Every year, the United Nations sets a theme for their International Day for the Eradication of Poverty. The 2014 theme is…




Leave no one behind: think, decide and act together against extreme poverty.”





In a world as progressed as we believe ourselves to be it seems that poverty is still winning and growing. Income disparity in “advanced” economies such as the United States is growing rapidly with the top 1% gaining and the middle class slipping precariously. The Pope and other world leaders have identified income disparity as the greatest danger facing the world. In the former Soviet-influenced states, oligarchs amass wealth putting every capitalist of the last two centuries to shame while the general population slides deeper into deprivation.

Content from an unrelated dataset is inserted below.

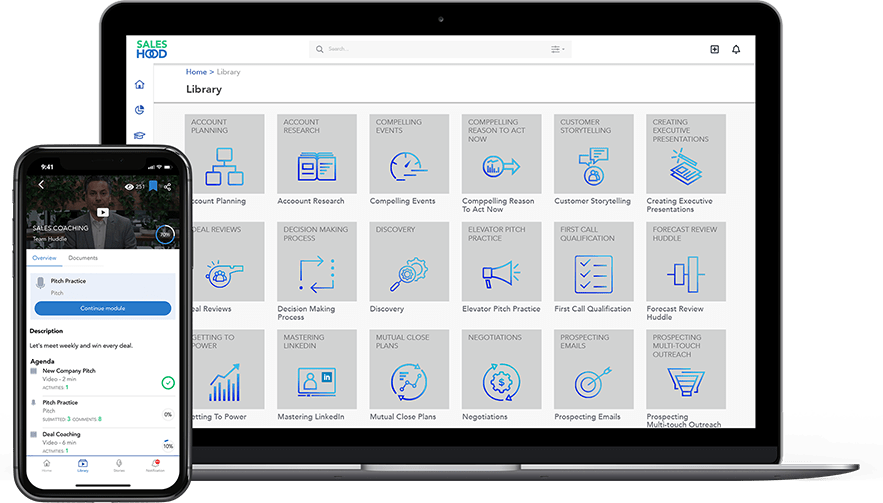Tap the bookmark icon on phone video
This screenshot has height=503, width=883.
[x=154, y=186]
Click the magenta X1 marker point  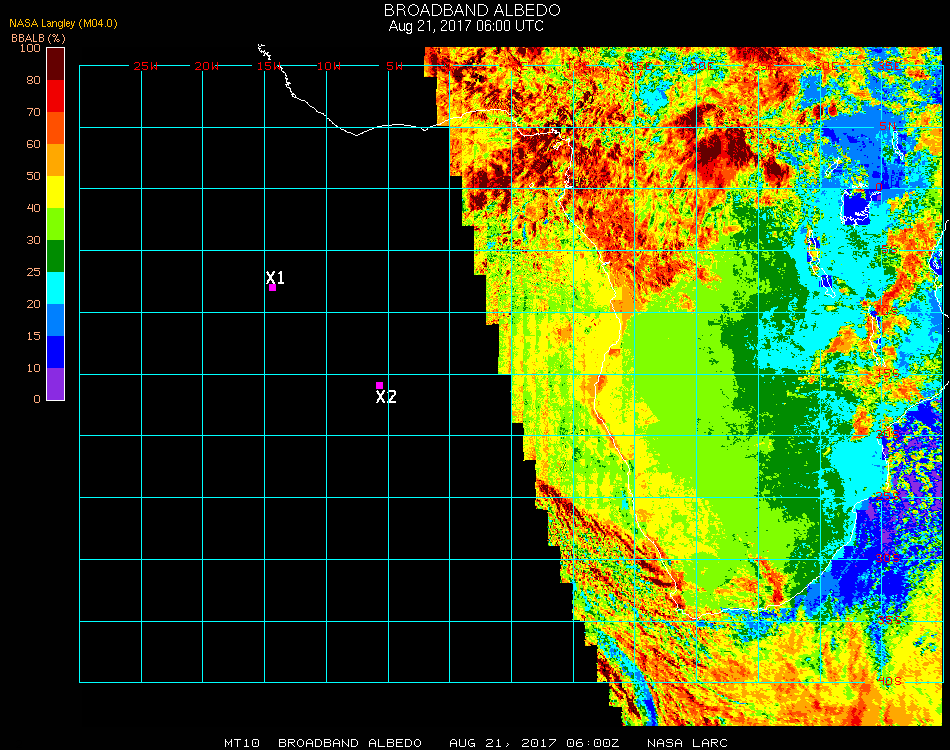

Africa, East Asia and many parts of Central and South America remain as poor as ever even as local economic opportunity grows. In North Korea the population is simply poor.  In China, people work themselves to death while their economy is touted as the next great consumer market. We can only guess at what it means to be in a factory city working in a factory, for factory wages, without any suggestion that you will ever evolve to any other place or level. Another kind of poverty?



Of late the press increasingly carries stories that the very wealthy are “pitching-in” to solve world hunger or eradicate malaria or fund micro-banking initiatives. The Bill and Melinda Gates Foundation, the Clinton Initiative, Mark Zuckerberg from Facebook and his wife all announce in their names their latest “good intentions”. But the fact remains that this reinforces the notion that only the very wealthy can afford to care about the poor.




Governments and religious organizations provide massive funding for programs aimed at the poor all over the world. But even without statistical study we can tell its a thin layer of support.


Poverty breeds war. We spend more money on those. And then we spend on refugees. And then they join the ranks in deep poverty.




President Johnson in the United States announced a war on poverty only to see that dream abandoned for a war on Vietnam instead. This repeated over and over in every part of the world. Leaders and nations with great hopes and intentions towards the poor sidelined by war and greed.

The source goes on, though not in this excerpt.